ふと、犯人の顔をよく見ると大学時代の同級生、生田だったことに気付く。小学生時代の思い出話をしつつ、なぜ自分を人質にしたのか?と問う主人公。犯人の同級生は口をにごす。やがて、ドアが蹴破られて警官が入ってきて犯人はその場で逮捕された。解放されてほっとする主人公。しかし、妙に様子がおかしい。
「さすが!作家になる男は演技もうまい!」
明かりがつき、おめでとう!の拍手が鳴り響く。今日は主人公がかつて書いたデビュー作の小説の発売10周年記念日だった。犯人役の同級生らがエキストラとなり、一芝居うってサプライズパーティーを開いてくれたのだ。

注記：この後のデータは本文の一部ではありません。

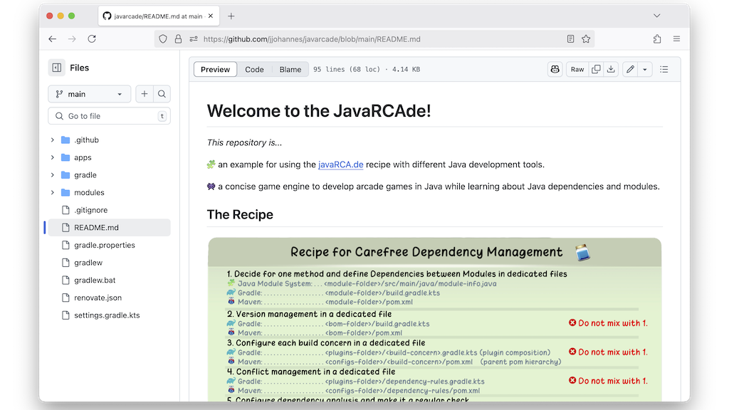Screen dimensions: 729x410
Task: Add a new file using the plus icon
Action: click(144, 93)
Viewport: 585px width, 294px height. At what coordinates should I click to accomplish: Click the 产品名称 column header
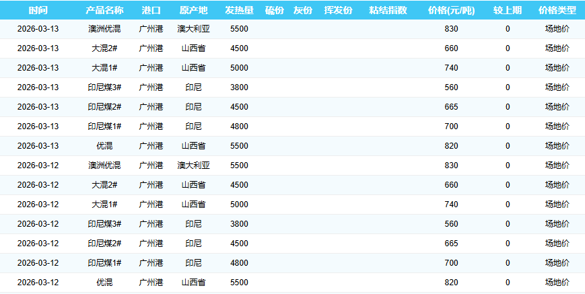[104, 10]

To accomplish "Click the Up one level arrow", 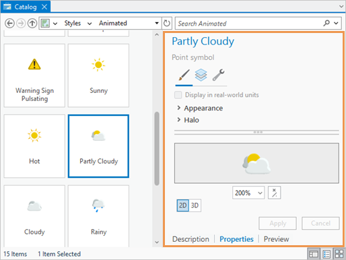I will (x=32, y=23).
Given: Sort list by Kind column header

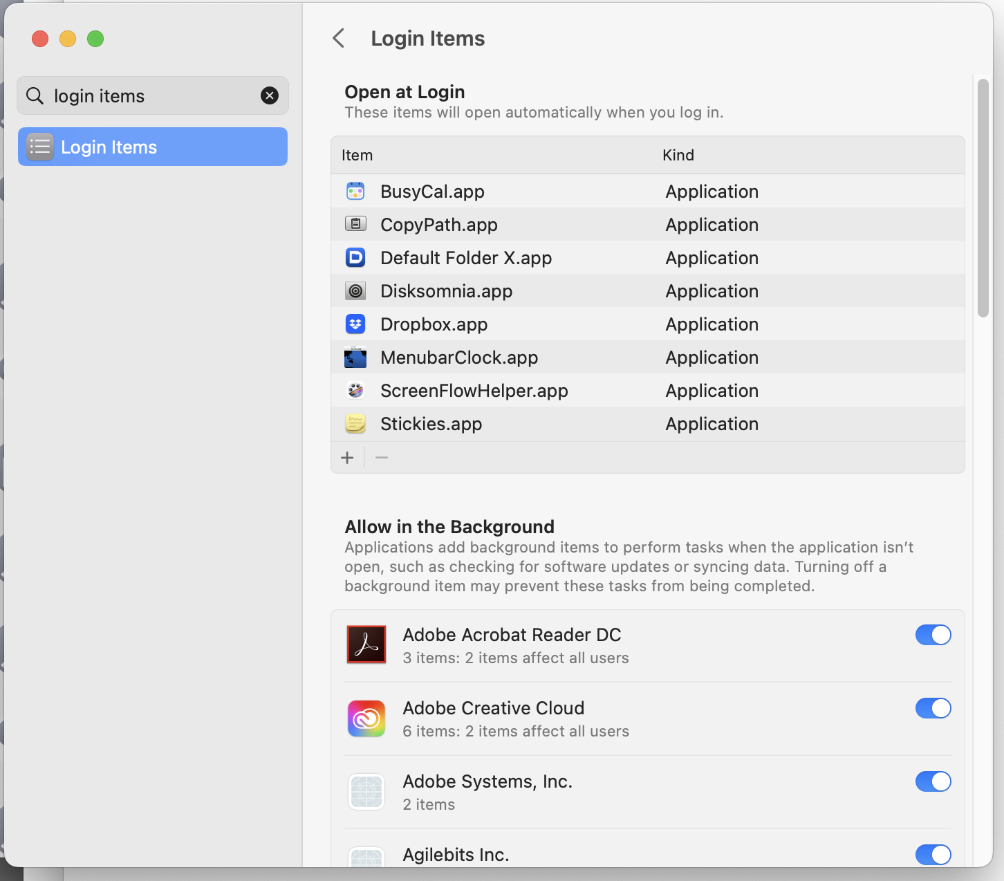Looking at the screenshot, I should point(678,155).
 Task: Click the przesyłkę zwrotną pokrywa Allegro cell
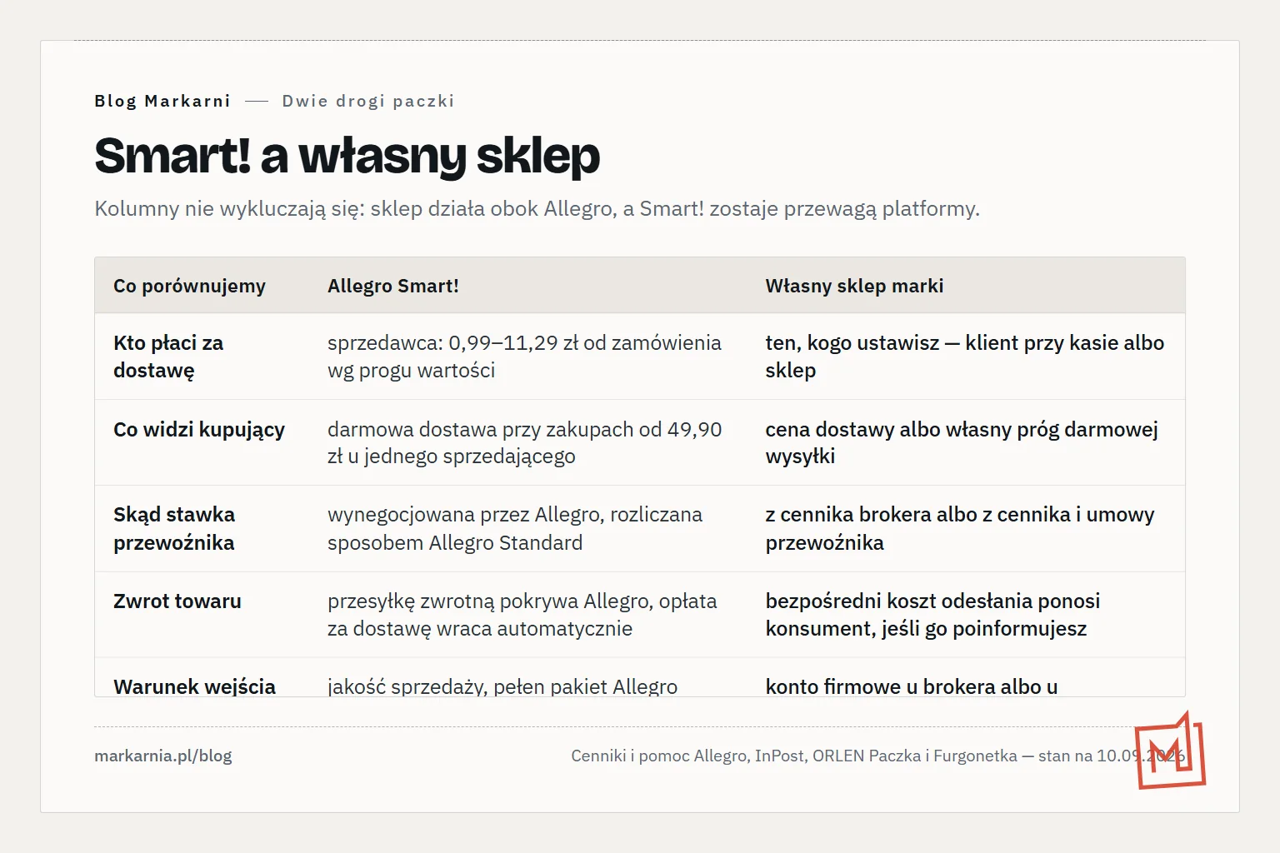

「小説に書かれてる内容を再現したんだけれど途中で笑いそうになった!」と笑顔の犯人役、生田。主人公は過去に何本も作品を執筆していたので、自分がかつて書いたものを忘れていた。ここ数年は書いても売れず、困窮していたので自分が作家である自覚もなかった。ゆえに、サプライズには全く気付かなかった。
生田から手渡され久しぶりにデビュー作を読み、今の自分が忘れていたことを思い出す主人公。
「階段の踊り場で目を覚ます。そう、俺はまだのぼりはじめたばかりだ」
10年前、自分が書いた台詞に励まされ、主人公は泣いた。生田ら友人達に励まされ、新たな作品を執筆する主人公。彼は、自分の人生の真の主人公になろうと決意するのだった。